__Available data__:

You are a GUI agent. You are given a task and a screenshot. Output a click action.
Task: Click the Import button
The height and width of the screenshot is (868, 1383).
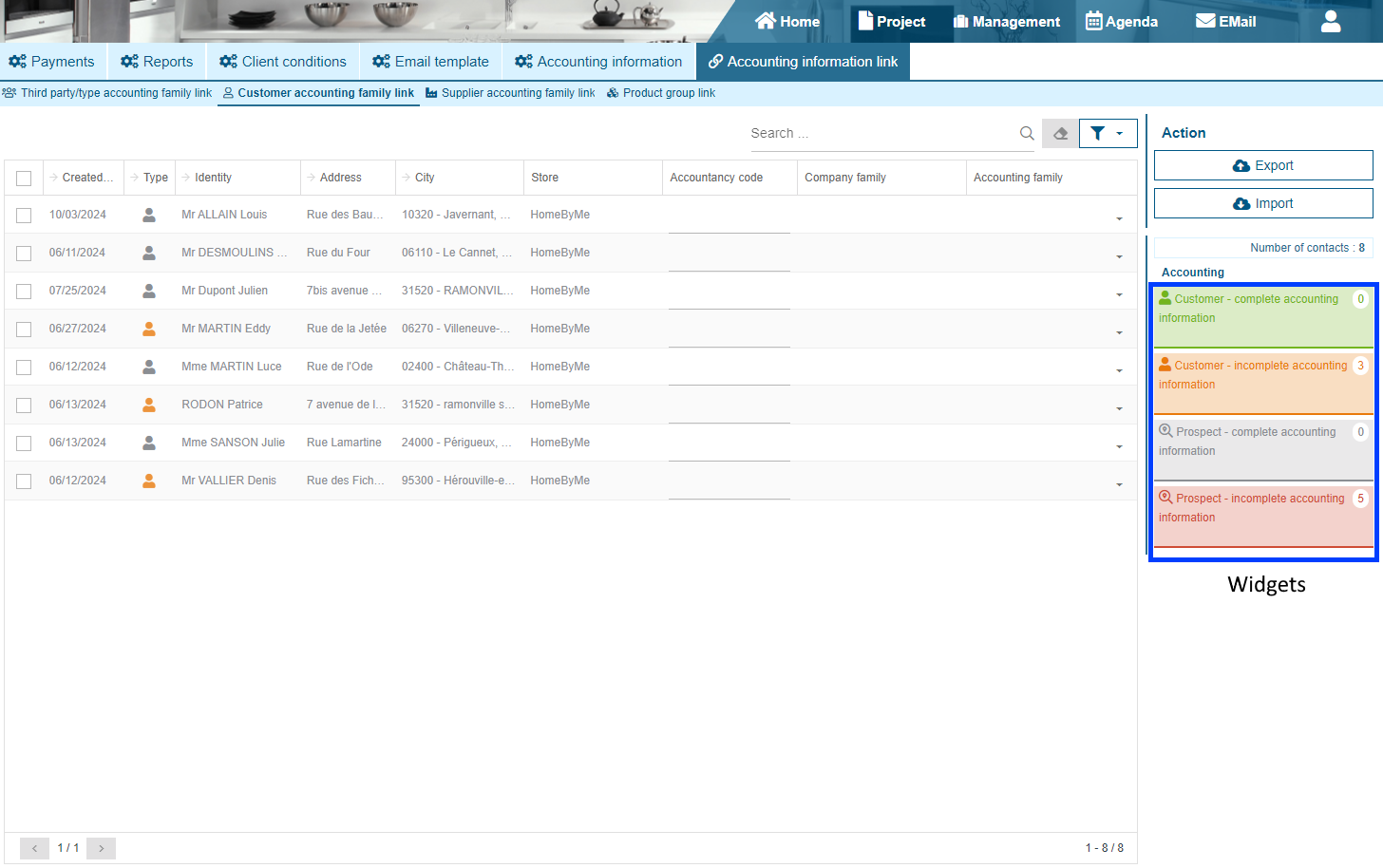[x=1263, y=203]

...

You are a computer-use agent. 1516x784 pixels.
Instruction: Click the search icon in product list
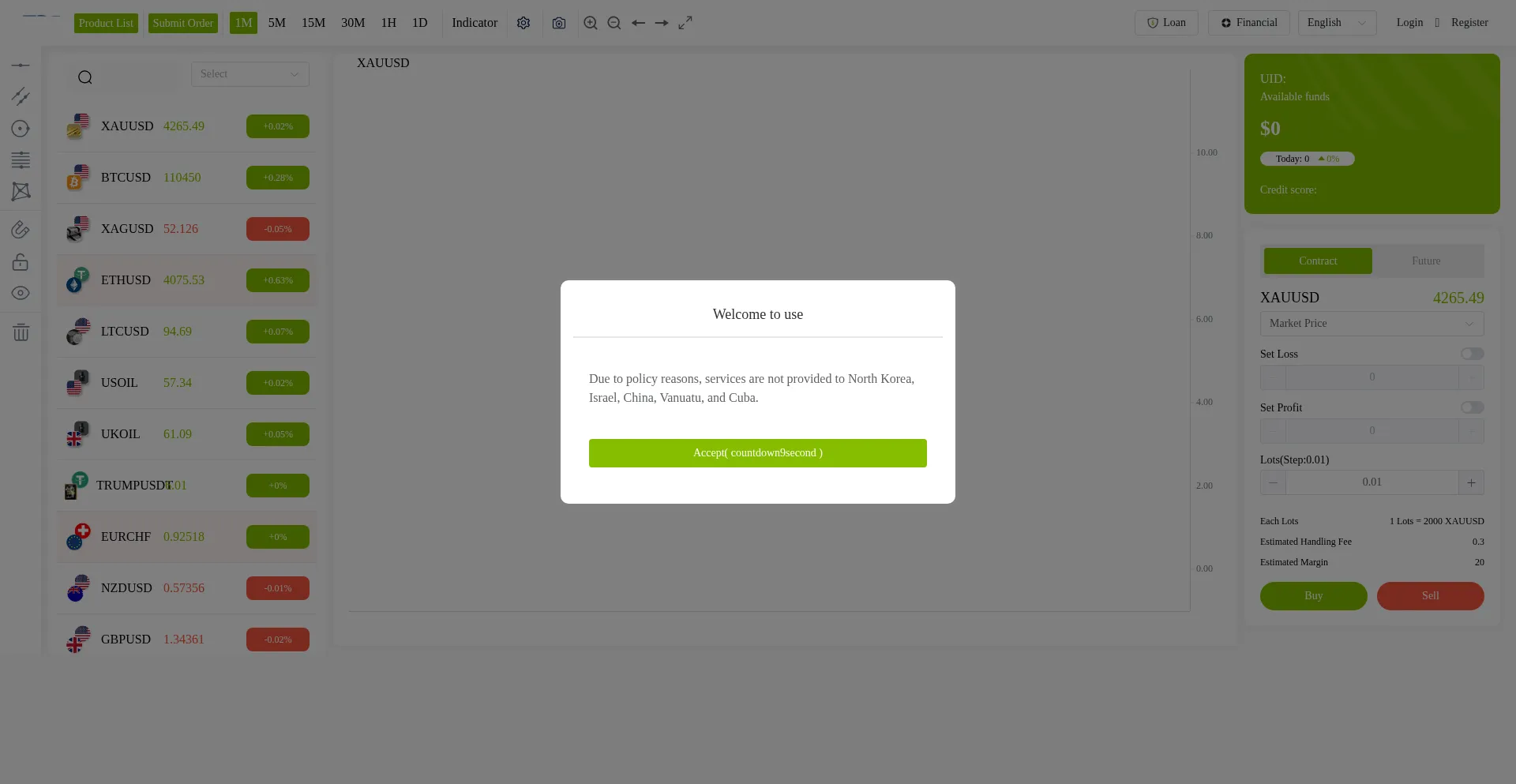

==

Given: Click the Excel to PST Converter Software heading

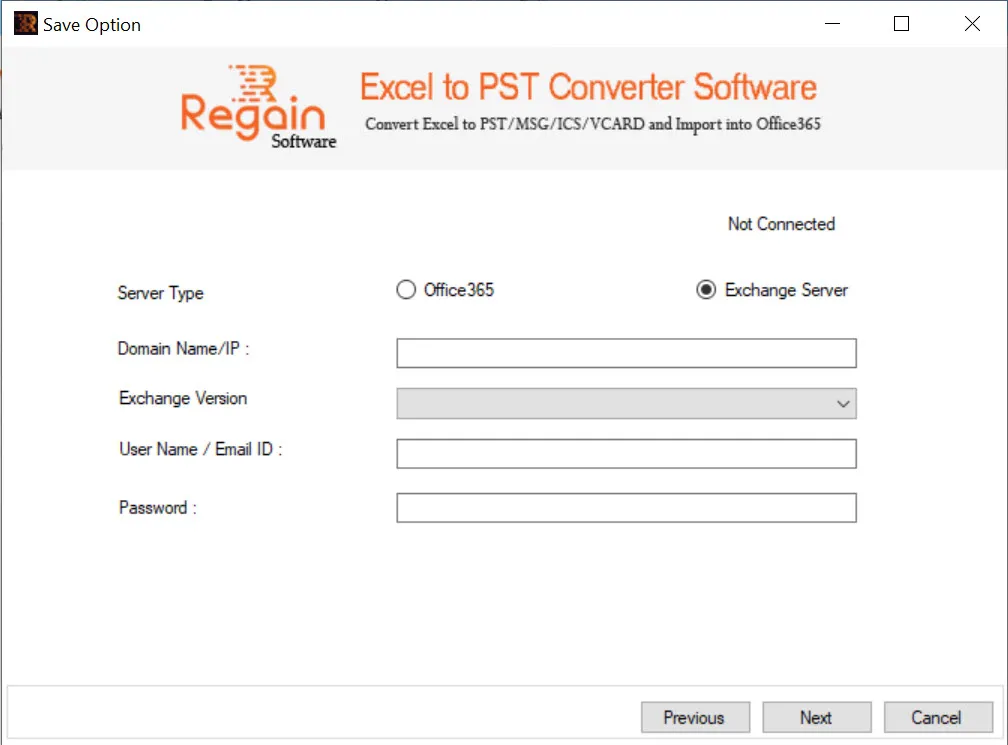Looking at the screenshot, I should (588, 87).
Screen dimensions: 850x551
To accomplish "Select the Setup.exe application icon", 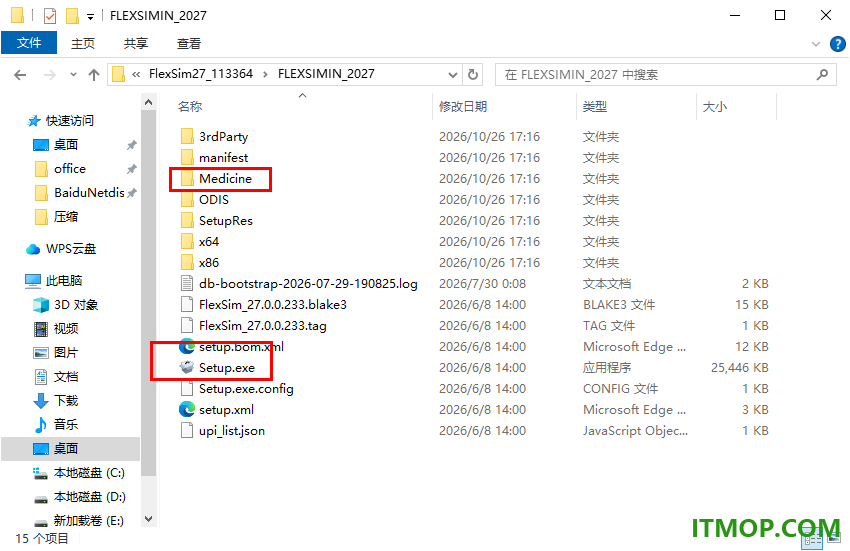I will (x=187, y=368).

__Task statement__:
Show every line of the records above that contains the word "agent".

__Problem solution__:
You are a GUI agent. You are given a task and a screenshot. Output a click action.
You are a computer-use agent. 1516x784 pixels.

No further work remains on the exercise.